▶ To do
The following data has a line with "This screenshot has height=1080, width=1080." and a line with "You are a computer-use agent. Image". Write out exactly those lines and all the lines between them.

[Collected data entries]
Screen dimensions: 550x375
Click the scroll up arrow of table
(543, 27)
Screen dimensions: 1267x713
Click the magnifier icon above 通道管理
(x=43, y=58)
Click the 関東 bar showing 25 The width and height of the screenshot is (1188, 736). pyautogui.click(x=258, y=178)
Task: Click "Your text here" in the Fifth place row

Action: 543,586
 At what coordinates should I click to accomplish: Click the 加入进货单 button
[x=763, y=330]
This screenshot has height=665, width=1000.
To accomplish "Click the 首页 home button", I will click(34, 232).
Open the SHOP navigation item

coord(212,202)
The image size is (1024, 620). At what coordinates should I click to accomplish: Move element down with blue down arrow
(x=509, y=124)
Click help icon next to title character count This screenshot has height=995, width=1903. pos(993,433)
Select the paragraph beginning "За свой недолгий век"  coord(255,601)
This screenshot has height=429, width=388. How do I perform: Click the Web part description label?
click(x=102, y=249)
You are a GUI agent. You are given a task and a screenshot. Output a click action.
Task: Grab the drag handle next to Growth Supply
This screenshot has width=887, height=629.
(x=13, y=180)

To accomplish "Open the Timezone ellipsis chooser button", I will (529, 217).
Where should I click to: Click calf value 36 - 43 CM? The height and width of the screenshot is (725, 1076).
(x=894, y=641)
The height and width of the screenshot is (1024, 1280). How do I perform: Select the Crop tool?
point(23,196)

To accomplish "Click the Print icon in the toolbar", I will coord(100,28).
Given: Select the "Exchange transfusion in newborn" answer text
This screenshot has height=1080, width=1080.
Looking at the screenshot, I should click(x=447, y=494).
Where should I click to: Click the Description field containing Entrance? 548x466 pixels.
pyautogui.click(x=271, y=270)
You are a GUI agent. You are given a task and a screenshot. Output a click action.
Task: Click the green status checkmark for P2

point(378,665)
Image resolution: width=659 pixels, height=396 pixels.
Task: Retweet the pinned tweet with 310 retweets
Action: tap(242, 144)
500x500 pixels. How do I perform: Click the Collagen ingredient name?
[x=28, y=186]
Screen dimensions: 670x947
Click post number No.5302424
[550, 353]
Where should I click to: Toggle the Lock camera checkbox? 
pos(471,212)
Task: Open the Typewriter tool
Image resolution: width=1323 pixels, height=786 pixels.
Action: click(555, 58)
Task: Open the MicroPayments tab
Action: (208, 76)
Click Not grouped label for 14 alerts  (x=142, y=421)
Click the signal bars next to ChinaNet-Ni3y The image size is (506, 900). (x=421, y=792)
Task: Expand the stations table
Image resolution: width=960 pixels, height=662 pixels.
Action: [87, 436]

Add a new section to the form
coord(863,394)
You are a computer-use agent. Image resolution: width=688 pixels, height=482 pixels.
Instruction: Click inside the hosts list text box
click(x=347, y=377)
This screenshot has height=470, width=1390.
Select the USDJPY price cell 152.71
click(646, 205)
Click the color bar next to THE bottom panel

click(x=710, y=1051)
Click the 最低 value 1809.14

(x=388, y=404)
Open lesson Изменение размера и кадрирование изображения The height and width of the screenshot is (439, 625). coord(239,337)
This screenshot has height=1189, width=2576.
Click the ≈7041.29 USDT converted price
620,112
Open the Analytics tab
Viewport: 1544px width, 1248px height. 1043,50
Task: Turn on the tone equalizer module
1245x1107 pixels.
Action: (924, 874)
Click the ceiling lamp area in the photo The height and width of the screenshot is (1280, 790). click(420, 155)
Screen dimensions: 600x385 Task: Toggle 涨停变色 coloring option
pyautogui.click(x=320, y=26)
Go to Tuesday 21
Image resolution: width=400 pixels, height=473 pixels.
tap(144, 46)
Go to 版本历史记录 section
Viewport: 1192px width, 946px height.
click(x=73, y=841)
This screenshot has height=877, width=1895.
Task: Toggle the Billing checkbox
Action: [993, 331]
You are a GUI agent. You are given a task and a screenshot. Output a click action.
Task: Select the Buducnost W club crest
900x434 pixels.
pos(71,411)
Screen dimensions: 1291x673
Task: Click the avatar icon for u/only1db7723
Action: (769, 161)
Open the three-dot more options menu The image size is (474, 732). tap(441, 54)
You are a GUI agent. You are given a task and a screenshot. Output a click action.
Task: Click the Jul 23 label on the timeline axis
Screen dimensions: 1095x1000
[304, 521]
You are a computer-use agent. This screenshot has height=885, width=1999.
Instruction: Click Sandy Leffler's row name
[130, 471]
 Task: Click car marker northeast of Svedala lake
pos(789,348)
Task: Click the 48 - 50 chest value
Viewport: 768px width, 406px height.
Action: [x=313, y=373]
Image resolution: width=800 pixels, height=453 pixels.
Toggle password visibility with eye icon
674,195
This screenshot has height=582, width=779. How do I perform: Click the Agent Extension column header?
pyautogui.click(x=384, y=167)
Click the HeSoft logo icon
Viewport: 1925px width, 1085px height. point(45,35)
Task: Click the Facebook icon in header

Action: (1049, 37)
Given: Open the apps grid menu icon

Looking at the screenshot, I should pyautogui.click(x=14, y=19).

▶ Answer area
This screenshot has height=1080, width=1080.
Looking at the screenshot, I should click(x=447, y=494).
Where should I click to: Click the Description field containing Entrance? 548x466 pixels.
pyautogui.click(x=271, y=270)
You are a GUI agent. You are given a task and a screenshot. Output a click action.
Task: Click the green status checkmark for P2

point(378,665)
Image resolution: width=659 pixels, height=396 pixels.
Task: Retweet the pinned tweet with 310 retweets
Action: tap(242, 144)
500x500 pixels. How do I perform: Click the Collagen ingredient name?
[x=28, y=186]
Screen dimensions: 670x947
Click post number No.5302424
[550, 353]
Where should I click to: Toggle the Lock camera checkbox? 
pos(471,212)
Task: Open the Typewriter tool
Image resolution: width=1323 pixels, height=786 pixels.
Action: click(555, 58)
Task: Open the MicroPayments tab
Action: (208, 76)
Click Not grouped label for 14 alerts  (x=142, y=421)
Click the signal bars next to ChinaNet-Ni3y The image size is (506, 900). (x=421, y=792)
Task: Expand the stations table
Image resolution: width=960 pixels, height=662 pixels.
Action: [87, 436]

Add a new section to the form
coord(863,394)
You are a computer-use agent. Image resolution: width=688 pixels, height=482 pixels.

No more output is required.